I use a nail knot for fly line to Tippett. I never use the tapered leaders any more. I construct my own. I start with 2' of 2x off the fly line. I then use a surgeons knot to tie on about 3' of 3x followed by about 3' of 4x or 5x depending on where I am fishing and what I am fishing with. I like this versus the tapered leader because if your line is going to break, it usually only breaks the last 3' of tippet. So I save a lot of line and I never have to buy tapered leaders. I use the improved clinch to tie on flies. The improved works much better with small tippets than the regular clinch. For real small flies, I sometimes use a surgeons loop and cinch the line down to the eyelet of the hook. I tie my droppers onto the bend of a hook using the same surgeons loop.


----------



## Flyfishn247 (Oct 2, 2007)

This site is good for animated demonstrations of knots.

http://www.animatedknots.com/nailknot/i ... dknots.com


----------



## willfish4food (Jul 14, 2009)

I use the blood knot for leader to tippet, but the double surgeons is faster and IMO not that much weaker. For tippet to fly, that really depends on what I'm using. For most dries and small nymphs, I use the turle knot because I can tie one about 300 times faster than an improved clinch, especially when I'm on size 18 or smaller. Medium to large nymphs, it depends on how ambitious I'm feeling but I usually use the turle knot for those too. Streamers, mice and other bigger flies I use the improved clinch almost of the time.


----------



## LOAH (Sep 29, 2007)

I'm in no way a pro when it comes to fly fishing, but I've caught a bunch of fish using unorthodox methods.

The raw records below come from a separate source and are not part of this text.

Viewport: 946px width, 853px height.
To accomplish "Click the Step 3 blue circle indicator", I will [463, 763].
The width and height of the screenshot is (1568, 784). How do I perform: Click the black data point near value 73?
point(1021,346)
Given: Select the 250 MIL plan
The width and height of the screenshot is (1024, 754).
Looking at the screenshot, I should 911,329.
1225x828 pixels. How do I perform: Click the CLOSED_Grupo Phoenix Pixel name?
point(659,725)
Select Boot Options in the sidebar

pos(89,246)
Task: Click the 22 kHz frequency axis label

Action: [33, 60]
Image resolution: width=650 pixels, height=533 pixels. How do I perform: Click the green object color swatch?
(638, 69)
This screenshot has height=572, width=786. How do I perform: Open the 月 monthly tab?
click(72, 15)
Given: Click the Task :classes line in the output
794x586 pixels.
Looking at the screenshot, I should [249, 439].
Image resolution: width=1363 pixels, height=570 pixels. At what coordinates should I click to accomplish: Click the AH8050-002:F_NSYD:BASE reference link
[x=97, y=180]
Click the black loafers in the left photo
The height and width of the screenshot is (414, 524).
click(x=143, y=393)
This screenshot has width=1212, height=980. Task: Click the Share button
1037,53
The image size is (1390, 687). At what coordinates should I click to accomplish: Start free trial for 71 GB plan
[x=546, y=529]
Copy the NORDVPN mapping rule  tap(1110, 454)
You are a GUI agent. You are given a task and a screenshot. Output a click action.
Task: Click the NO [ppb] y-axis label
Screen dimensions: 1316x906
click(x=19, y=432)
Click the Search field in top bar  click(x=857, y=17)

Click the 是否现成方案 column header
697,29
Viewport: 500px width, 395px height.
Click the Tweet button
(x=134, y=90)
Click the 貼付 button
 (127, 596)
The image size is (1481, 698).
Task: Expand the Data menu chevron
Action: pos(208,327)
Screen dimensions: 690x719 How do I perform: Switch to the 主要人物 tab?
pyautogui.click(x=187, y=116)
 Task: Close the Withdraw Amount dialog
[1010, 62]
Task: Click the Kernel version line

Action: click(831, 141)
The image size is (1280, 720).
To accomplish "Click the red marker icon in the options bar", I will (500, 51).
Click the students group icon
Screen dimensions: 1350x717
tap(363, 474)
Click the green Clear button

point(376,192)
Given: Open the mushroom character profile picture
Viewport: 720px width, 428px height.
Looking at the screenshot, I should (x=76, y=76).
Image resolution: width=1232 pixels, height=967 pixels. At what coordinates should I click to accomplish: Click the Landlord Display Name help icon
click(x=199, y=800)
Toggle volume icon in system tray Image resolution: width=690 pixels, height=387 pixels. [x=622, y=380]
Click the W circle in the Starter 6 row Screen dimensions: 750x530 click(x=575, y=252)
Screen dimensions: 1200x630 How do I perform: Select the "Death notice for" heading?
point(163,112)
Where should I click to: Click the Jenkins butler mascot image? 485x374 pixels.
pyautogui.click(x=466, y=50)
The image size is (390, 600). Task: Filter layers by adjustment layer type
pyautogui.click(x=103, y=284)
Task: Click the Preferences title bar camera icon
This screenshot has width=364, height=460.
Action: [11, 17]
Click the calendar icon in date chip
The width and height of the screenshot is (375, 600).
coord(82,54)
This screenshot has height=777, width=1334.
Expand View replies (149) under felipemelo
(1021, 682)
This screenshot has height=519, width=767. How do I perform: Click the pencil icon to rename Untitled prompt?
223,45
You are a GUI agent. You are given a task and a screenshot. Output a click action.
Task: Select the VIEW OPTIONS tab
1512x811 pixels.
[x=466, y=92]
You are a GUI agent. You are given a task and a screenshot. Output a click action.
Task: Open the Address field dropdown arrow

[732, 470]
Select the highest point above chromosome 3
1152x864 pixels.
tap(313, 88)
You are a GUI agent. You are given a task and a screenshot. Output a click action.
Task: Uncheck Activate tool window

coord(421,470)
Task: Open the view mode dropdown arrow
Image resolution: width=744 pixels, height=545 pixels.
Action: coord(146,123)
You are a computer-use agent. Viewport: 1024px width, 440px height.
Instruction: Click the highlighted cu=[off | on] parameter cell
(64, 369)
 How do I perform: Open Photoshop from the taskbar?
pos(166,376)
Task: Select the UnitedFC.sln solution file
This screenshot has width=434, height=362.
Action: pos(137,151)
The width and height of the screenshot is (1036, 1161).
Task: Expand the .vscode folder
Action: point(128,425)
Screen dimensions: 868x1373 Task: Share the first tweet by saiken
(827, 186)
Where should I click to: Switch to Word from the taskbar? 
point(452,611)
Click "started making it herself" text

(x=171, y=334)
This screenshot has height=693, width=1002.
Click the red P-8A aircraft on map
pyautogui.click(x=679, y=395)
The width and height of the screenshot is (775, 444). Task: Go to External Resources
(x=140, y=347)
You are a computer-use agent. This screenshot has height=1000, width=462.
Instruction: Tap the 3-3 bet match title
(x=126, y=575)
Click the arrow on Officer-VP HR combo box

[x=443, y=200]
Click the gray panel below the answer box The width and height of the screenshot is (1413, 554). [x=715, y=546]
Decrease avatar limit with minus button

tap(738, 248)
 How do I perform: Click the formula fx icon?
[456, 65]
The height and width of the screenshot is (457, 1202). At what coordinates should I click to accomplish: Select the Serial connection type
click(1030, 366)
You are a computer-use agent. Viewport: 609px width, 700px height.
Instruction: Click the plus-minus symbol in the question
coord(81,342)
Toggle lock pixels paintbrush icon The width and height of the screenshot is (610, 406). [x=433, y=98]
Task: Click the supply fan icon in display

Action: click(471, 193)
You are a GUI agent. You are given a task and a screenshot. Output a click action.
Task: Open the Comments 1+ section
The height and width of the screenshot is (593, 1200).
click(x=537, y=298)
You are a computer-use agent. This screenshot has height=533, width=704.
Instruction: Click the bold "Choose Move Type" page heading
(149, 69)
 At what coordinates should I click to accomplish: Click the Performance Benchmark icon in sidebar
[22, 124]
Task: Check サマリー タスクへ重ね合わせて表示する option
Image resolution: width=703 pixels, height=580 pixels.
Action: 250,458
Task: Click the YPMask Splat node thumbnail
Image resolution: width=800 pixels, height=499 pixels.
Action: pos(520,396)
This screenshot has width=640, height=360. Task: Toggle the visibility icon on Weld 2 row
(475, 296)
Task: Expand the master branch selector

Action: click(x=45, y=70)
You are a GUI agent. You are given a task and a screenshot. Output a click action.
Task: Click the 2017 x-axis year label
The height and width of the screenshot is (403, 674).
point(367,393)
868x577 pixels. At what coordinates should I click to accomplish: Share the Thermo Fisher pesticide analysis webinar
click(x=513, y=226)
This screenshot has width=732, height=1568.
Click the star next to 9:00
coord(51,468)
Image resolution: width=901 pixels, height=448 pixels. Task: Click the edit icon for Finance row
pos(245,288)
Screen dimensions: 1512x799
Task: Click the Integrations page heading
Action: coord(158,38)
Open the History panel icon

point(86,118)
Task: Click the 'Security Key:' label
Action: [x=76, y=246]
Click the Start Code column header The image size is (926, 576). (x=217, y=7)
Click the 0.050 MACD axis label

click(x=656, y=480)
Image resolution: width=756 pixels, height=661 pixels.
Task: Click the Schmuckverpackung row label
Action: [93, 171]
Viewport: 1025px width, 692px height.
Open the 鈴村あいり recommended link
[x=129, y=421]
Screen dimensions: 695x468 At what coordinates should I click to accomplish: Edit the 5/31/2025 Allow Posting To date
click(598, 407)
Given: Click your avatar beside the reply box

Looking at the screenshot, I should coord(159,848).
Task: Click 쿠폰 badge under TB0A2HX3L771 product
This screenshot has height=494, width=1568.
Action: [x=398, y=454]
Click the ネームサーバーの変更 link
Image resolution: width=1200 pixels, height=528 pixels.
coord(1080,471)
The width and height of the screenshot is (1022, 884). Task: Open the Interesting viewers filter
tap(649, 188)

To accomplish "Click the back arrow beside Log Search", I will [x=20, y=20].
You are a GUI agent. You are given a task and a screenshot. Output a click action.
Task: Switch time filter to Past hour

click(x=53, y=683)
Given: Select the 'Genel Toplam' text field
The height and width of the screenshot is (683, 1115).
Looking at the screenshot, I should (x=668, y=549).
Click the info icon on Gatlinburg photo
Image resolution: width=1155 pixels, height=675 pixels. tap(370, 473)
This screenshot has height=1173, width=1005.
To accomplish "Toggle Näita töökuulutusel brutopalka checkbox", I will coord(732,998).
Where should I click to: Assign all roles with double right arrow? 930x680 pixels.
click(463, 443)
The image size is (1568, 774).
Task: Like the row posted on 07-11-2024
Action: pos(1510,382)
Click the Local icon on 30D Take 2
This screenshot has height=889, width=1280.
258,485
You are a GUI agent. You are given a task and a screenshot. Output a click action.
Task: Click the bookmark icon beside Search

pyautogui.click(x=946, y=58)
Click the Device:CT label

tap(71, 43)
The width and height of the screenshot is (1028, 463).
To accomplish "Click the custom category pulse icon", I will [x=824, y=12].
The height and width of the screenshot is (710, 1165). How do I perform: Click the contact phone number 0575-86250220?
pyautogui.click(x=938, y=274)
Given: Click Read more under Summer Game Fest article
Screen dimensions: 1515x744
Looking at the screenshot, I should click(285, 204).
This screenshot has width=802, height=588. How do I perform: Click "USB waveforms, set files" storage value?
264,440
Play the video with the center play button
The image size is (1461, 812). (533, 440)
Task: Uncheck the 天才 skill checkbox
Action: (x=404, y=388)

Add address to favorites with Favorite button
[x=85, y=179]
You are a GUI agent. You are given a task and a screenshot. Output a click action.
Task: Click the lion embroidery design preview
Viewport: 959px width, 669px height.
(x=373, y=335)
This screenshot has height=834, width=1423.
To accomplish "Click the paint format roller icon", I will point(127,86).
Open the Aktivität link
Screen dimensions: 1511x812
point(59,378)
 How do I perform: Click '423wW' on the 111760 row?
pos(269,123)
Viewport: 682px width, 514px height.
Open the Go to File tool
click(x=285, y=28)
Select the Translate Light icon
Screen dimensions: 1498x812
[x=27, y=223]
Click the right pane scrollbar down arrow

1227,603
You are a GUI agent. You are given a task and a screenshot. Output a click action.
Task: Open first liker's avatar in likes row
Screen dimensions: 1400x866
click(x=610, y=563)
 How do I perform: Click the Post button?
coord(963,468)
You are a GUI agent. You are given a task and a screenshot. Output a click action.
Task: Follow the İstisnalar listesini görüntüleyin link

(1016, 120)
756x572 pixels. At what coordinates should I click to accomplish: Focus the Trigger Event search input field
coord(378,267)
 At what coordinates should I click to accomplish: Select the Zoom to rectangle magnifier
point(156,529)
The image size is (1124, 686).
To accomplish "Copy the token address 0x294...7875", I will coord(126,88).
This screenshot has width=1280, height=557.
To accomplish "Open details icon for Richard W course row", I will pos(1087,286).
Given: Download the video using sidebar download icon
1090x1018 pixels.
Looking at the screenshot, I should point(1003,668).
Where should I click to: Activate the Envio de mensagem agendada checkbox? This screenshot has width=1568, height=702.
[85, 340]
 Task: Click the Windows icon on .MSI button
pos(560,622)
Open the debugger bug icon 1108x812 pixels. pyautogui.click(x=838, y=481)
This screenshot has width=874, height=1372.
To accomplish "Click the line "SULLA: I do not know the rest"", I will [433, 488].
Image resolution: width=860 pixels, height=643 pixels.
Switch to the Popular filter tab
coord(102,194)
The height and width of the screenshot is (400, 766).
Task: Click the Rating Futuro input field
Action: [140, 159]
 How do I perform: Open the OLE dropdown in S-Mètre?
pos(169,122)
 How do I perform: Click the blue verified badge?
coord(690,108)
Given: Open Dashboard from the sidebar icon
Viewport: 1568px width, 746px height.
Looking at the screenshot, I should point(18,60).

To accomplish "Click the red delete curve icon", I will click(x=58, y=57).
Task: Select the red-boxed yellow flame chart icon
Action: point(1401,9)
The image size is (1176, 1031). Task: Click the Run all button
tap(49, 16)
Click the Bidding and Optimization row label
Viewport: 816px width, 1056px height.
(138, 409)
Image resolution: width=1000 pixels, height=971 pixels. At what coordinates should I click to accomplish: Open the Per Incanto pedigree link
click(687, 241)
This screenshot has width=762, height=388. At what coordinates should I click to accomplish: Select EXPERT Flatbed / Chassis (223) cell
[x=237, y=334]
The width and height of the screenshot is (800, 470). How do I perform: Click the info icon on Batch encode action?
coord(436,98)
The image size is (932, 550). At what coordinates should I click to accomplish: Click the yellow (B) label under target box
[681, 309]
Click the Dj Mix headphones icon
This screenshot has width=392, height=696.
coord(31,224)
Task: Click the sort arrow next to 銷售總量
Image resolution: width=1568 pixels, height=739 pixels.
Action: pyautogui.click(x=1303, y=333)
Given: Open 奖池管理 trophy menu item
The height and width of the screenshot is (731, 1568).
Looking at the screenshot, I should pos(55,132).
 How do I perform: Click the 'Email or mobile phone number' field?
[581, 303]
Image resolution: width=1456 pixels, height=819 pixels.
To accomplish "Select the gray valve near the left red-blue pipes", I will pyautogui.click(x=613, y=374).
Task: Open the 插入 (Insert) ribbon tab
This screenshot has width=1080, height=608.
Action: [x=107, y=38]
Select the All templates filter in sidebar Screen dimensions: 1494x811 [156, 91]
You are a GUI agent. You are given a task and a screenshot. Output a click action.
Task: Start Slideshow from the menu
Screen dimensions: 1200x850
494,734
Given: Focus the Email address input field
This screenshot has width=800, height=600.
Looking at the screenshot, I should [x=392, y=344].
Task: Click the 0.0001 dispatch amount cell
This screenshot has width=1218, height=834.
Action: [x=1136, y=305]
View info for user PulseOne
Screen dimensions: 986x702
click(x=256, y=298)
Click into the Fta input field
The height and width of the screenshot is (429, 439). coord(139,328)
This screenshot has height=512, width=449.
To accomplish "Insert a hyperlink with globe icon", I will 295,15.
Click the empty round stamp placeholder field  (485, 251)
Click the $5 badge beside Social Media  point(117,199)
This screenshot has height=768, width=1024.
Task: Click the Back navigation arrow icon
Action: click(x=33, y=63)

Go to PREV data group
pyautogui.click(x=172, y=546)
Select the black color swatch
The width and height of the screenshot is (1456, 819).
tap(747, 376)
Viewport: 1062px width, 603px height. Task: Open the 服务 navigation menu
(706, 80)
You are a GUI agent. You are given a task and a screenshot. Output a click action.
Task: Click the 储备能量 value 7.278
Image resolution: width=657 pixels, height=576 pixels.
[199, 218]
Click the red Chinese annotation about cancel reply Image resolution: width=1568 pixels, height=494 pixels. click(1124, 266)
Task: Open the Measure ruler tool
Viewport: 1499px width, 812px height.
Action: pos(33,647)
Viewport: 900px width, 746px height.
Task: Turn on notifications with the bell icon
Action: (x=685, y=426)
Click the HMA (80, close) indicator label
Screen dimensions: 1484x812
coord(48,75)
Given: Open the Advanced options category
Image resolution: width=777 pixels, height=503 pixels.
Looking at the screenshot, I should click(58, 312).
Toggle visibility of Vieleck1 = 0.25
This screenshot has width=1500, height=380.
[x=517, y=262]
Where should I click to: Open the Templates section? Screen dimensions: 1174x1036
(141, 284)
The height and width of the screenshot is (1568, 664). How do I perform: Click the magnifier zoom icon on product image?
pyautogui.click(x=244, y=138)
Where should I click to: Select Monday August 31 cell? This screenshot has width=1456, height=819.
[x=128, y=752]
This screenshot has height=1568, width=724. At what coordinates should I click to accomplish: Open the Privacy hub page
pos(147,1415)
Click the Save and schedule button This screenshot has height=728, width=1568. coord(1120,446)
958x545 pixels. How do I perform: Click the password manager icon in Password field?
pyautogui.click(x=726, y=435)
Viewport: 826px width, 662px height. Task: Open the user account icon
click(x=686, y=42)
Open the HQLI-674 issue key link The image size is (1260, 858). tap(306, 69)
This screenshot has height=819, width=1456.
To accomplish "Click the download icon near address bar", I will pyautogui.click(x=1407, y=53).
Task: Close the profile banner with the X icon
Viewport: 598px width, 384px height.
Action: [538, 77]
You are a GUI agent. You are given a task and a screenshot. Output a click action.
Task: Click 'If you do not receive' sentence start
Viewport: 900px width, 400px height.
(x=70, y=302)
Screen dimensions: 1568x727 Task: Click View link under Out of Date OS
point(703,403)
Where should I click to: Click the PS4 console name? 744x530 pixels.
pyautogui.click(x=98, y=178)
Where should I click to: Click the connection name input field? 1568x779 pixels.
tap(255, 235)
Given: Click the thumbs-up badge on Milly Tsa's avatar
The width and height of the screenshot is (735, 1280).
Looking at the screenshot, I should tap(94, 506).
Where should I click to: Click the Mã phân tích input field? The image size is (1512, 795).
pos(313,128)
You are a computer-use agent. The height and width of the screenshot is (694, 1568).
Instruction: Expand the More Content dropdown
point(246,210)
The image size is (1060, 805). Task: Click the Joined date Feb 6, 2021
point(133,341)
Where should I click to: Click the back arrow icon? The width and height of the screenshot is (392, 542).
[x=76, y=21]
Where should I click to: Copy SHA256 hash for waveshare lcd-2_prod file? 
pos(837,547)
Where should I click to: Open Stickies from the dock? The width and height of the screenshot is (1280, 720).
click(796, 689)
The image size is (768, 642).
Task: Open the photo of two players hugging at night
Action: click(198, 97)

The improved clinch is your friend for virtually any fly, lure, or hook. Leader to fly line, a nail knot is perfect. It's great for any time where you need to connect two different sizes of line. It only gets tighter as you pull it.

It's difficult to tie without the handy dandy tool (couple of bucks and well worth it), but it's a great knot to have at your disposal.

If you're out floating and have a sinking line setup, you don't really even need a leader. Just tie several feet (I like 6-9 feet) of mono or whatever line you usually use onto the fly line with a nail knot. Presentation isn't as important when you're dragging bugs from a tube.

When I'm tying on a dropper, I prefer either a clinch knot to the bend in the hook or a modified arbor knot. The arbor knot is like a simple slip knot with a few extra loops. My modification is to do 3 loops instead of two and I don't bother knotting the tag end. It has worked well for me so far.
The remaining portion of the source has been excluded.